■ **Consigne**
Prolongez le texte sur les secteurs prioritaires et l'économie productive sociale en Côte d'Ivoire, en reprenant juste après sa dernière phrase.

Quels sont ces secteurs prioritaires ?

L’énergie, l’eau, l’agro-alimentaire, le transport, la culture et le numérique sont des secteurs prioritaires. L’affirmation d’une agro-industrie ivoirienne est nécessaire au moment où deux questions se posent : la sécurité alimentaire et la création de richesses dans la chaîne des valeurs mondialisée. Dans un domaine que je connais bien, le cacao et l’anacarde, la transformation locale des matières premières brutes est un enjeu majeur. Est-il aussi simple de créer des champions nationaux de la transformation locale sans tenir compte de la pertinence économique sur les marchés internationaux ? Le débat est ouvert.

Dans le numérique, la protection des données, le nouvel « or immatériel » du développement et de la croissance, nous oblige à créer des « champions nationaux » afin de garantir notre souveraineté. Dans la culture, nous ne devons pas nous soumettre aux codes esthétiques et aux valeurs de la production occidentale, chinoise ou russe. Netflix est tout aussi menaçant que l’hégémonie des Gafam. Il nous faut établir une liste des secteurs prioritaires et une cartographie des Pme qui ont vocation à préserver notre identité et garantir notre sécurité et notre souveraineté.

Comment concilier les orientations et les réformes libérales des politiques publiques avec la nécessité de mettre en œuvre des politiques sociales, afin de protéger les populations et permettre l’accès aux services de base aux populations les plus fragiles ? L’économie et le social sont-ils irréconciliables ?

Le père fondateur de la nation ivoirienne, Félix Houphouët-Boigny, avait dit deux choses qui constituent, pour moi, la boussole de mon engagement politique : nous ne sommes pas un pays socialiste, mais nous devons mettre en œuvre un social des plus hardis ; avant de les partager, il faut créer des richesses. L’urgence sociale nous renvoie à l’économie. L’État ivoirien doit conduire des politiques sociales hardies, afin de protéger les populations et permettre l’accès aux services de base, or la première des protections, c’est l’emploi dans l’économie formelle. Idéologiquement et politiquement, cela signifie que l’affrontement entre le libéralisme et le socialisme a perdu de sa pertinence, car il n’y a pas contradiction entre l’économie et le social. Pour ma part, je pense que nous devons, au sein du Rhdp, théoriser et mettre en œuvre une économie productive sociale. A l’échelle planétaire, la régulation de la mondialisation s’impose, afin de corriger les excès des guerres économiques que se livrent les États et les régions du monde, mais aussi les égoïsmes des nations et la cupidité de certains qui conduit à la spéculation. En Côte d’Ivoire, la mise en œuvre d’une économie productive sociale suppose le développement du secteur privé et de l’écosystème des PME.

■ **Lignes recensées**
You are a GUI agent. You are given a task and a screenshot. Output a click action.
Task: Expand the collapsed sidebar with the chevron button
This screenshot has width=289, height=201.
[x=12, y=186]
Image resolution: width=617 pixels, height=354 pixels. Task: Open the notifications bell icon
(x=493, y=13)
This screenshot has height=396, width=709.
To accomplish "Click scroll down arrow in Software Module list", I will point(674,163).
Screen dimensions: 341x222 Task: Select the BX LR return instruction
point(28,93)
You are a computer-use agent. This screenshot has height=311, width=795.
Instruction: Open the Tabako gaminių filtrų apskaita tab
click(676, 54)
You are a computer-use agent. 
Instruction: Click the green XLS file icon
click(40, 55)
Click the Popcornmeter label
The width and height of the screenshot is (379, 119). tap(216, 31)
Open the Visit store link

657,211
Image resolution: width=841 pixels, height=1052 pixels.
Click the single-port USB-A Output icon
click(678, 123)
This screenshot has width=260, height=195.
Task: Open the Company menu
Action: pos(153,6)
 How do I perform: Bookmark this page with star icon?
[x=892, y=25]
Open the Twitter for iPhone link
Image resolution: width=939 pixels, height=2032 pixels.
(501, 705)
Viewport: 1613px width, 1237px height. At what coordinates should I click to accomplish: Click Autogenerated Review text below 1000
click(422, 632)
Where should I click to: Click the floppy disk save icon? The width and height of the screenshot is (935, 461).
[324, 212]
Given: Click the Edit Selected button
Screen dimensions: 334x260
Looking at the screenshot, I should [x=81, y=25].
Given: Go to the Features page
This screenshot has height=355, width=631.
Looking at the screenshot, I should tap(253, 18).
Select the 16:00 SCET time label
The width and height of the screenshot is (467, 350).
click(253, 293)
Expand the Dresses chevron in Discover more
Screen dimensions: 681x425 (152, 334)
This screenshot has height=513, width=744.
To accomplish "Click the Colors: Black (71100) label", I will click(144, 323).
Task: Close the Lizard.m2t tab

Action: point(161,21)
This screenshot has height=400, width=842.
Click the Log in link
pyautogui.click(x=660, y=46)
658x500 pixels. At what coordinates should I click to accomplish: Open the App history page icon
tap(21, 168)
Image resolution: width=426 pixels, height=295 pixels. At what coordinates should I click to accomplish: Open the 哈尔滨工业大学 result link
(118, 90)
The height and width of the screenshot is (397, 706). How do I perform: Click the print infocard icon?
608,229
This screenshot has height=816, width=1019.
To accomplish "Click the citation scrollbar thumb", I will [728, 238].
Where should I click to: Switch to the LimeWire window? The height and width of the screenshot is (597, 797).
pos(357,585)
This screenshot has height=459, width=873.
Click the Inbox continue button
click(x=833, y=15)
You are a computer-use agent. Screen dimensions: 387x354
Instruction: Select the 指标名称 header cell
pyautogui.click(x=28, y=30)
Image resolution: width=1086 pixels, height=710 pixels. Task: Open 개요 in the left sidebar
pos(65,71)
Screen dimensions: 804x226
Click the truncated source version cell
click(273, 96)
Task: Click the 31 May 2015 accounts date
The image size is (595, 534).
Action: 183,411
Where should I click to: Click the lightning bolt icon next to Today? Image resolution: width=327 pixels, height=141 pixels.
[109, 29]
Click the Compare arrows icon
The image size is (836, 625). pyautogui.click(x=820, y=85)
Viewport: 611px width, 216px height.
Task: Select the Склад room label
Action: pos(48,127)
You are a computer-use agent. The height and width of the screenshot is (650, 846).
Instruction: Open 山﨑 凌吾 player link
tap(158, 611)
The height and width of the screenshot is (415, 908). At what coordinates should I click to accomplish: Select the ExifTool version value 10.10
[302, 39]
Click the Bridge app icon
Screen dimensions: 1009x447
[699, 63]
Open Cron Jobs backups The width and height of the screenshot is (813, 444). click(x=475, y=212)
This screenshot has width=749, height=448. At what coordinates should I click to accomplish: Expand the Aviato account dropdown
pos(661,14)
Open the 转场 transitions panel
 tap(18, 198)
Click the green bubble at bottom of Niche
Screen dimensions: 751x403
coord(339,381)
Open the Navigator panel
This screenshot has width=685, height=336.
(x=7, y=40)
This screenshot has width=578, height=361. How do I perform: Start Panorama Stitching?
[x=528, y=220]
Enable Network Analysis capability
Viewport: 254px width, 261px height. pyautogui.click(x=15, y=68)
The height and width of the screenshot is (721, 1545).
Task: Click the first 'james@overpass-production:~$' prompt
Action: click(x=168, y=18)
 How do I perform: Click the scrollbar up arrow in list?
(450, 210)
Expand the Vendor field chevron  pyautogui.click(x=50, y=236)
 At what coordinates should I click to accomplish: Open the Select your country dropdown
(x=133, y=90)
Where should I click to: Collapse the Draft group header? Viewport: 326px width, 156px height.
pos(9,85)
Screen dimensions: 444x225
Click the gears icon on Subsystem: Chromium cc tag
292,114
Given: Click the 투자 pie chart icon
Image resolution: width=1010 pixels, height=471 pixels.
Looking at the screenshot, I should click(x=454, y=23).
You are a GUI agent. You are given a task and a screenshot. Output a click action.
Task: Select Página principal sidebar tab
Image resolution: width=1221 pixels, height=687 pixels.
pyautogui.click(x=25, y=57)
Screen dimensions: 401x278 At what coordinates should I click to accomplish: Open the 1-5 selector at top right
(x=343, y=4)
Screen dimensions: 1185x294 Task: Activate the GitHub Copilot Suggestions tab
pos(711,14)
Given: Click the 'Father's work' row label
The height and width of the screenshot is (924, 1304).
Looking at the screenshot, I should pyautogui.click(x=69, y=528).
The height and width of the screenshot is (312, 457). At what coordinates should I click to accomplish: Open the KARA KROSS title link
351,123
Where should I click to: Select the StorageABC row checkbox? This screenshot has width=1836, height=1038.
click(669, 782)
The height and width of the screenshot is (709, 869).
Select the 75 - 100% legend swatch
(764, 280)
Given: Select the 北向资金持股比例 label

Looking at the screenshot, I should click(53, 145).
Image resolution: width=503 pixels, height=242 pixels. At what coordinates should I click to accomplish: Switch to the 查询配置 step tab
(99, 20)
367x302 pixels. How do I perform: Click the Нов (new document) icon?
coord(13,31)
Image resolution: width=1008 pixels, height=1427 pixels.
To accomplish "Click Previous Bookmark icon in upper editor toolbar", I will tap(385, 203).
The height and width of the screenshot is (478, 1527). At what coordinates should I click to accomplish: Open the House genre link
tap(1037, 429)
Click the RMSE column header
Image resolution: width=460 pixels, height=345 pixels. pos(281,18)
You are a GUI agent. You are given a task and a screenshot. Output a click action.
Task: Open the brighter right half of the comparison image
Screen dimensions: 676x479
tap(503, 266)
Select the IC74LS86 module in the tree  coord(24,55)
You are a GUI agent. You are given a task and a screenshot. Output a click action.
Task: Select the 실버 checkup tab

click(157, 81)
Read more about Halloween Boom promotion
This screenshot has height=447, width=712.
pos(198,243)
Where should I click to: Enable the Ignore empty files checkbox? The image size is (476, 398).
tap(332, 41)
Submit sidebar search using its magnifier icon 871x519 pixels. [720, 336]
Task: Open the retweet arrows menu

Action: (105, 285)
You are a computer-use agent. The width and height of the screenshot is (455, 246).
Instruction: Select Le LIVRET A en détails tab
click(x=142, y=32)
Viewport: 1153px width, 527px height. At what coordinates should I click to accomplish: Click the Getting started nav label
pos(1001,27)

■ **Résultat attendu**
La protection sociale n’est-elle pas purement régalienne ? Le rôle de l’économie est-elle de faire du social ?

Je distingue deux choses : la nécessité de mettre en œuvre des amortisseurs sociaux et des solidarités collectives pour les populations les plus fragiles, en situation de précarité et d’ex-trême pauvreté, et la protection sociale que financent les ressources budgétaires de l’État (recettes fiscales et recettes non fiscales). Parmi les recettes fiscales, figure l’impôt sur les sociétés, un impôt sensible aux variations de la conjoncture et soumis aux décisions du pouvoir politique. Je rappellerai que trop d’impôts tue l’impôt. L’impôt doit rester une bataille politique, ce n’est pas une guerre idéologique. Une chose est certaine, le consentement à l’impôt est une nécessité, car l’impôt permet une redistribution des richesses. La justice sociale est l’une des missions du régalien.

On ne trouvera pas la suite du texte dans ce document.